All I can say is no pithy phrase, message or answer can contain my tears. 

Over 1,000 slaughtered on Oct. 7, 2023.

Over 25,000 killed since then. 

Machine guns and rockets are the tools.

Stones and rape are, too.

Trump was elected in a landslide.

And my only words 

are not words, are silence.

And each name — 

Kfir Bibas

Musk Mahmoud Ibrahim Hegazy

Misk Mohammed Khalil Gouda

Mila Cohen

Were the names of the living God. They are no longer.

“Human beings are fragile”

“We are resilient, and so strong.”

“Jewish continuity is failing.”

“L’dor vador.” 

“We must fight.” 

“We want peace.”

“These and these …”

Let us move together — slowly.

I am reminded of an improvisational theater game in this moment called “Follow the Follower.” The game, played with a pair, begins by naming one person as the leader and one person as the follower. The leader then leads the other in movement. The follower follows. Then they switch, and eventually an outsider would not be able to tell who is leading and who is following. In the more advanced levels of the game, the instructions become “Follow the Follower.” The roles slip away and no one is leading at all, but they are moving together.

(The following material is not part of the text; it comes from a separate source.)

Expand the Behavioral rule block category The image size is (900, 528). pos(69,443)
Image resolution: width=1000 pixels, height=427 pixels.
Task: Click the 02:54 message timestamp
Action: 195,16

We will follow each other through this wilderness of life, during these times, hearing each other. 

Holding multiplicity is the only thing I know how to do at this time. Holding contradictions, disappointment and narrative, all I can do is witness the praise and testimony of the world through stories and perspective. And I can gently do my part by speaking my own particular truth.

No one’s words are God’s unless everyone’s are.

So the world will not be healed by giving advice, not by giving the answer, not by providing a simple narrative.

When will we come to see divisions as differences? When will we see interpretation as various spheres of awareness? When will we recognize holiness and profanity, self and other, leader and follower, and shadow and light as sides to a coin, as faces of the One God? 

These, and all, are the words of the living God.

Rabbi Emily Stern
(Photo by Robyn Stevens Brody)

Rabbi Emily Stern is spiritual leader of Kol HaLev Synagogue, a Reconstructionist community in Lutherville. She was ordained by the ALEPH Ordination Program as a rabbi and mashpia (Jewish spiritual director).